[Opening Source data section]

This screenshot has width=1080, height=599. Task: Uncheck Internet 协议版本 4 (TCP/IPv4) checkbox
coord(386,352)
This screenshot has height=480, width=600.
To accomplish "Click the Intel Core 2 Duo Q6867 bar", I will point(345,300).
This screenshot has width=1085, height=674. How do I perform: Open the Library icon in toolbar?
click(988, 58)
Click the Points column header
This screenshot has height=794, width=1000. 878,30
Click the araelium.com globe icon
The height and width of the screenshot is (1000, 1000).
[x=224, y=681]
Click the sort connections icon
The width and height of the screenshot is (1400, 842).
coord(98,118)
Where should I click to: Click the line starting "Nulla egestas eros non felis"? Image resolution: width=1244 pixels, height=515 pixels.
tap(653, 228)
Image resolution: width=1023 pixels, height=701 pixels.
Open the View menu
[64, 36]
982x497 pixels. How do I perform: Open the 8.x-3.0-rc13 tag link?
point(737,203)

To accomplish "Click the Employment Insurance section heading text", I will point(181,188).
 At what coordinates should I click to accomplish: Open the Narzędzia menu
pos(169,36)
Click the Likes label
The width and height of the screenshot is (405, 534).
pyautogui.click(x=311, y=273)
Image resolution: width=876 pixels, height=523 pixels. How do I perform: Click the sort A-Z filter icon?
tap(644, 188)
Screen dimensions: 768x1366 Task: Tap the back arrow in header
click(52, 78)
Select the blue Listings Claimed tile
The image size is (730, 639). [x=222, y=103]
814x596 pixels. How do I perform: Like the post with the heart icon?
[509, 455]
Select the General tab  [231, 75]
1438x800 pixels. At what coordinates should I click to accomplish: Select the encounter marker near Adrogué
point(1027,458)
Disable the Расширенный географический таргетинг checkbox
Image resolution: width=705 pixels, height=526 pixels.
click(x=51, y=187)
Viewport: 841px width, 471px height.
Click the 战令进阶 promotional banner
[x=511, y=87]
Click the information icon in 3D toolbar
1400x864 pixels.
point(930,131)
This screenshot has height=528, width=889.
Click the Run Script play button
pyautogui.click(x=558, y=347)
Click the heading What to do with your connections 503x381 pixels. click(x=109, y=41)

[Closing Source data section]

◆ **The problem**
Restate the material word for word, leaving nothing out.

◆ **Answer for this exercise**
This screenshot has width=1080, height=599. Task: Uncheck Internet 协议版本 4 (TCP/IPv4) checkbox
coord(386,352)
This screenshot has height=480, width=600.
To accomplish "Click the Intel Core 2 Duo Q6867 bar", I will point(345,300).
This screenshot has width=1085, height=674. How do I perform: Open the Library icon in toolbar?
click(988, 58)
Click the Points column header
This screenshot has height=794, width=1000. 878,30
Click the araelium.com globe icon
The height and width of the screenshot is (1000, 1000).
[x=224, y=681]
Click the sort connections icon
The width and height of the screenshot is (1400, 842).
coord(98,118)
Where should I click to: Click the line starting "Nulla egestas eros non felis"? Image resolution: width=1244 pixels, height=515 pixels.
tap(653, 228)
Image resolution: width=1023 pixels, height=701 pixels.
Open the View menu
[64, 36]
982x497 pixels. How do I perform: Open the 8.x-3.0-rc13 tag link?
point(737,203)

To accomplish "Click the Employment Insurance section heading text", I will point(181,188).
 At what coordinates should I click to accomplish: Open the Narzędzia menu
pos(169,36)
Click the Likes label
The width and height of the screenshot is (405, 534).
pyautogui.click(x=311, y=273)
Image resolution: width=876 pixels, height=523 pixels. How do I perform: Click the sort A-Z filter icon?
tap(644, 188)
Screen dimensions: 768x1366 Task: Tap the back arrow in header
click(52, 78)
Select the blue Listings Claimed tile
The image size is (730, 639). [x=222, y=103]
814x596 pixels. How do I perform: Like the post with the heart icon?
[509, 455]
Select the General tab  [231, 75]
1438x800 pixels. At what coordinates should I click to accomplish: Select the encounter marker near Adrogué
point(1027,458)
Disable the Расширенный географический таргетинг checkbox
Image resolution: width=705 pixels, height=526 pixels.
click(x=51, y=187)
Viewport: 841px width, 471px height.
Click the 战令进阶 promotional banner
[x=511, y=87]
Click the information icon in 3D toolbar
1400x864 pixels.
point(930,131)
This screenshot has height=528, width=889.
Click the Run Script play button
pyautogui.click(x=558, y=347)
Click the heading What to do with your connections 503x381 pixels. click(x=109, y=41)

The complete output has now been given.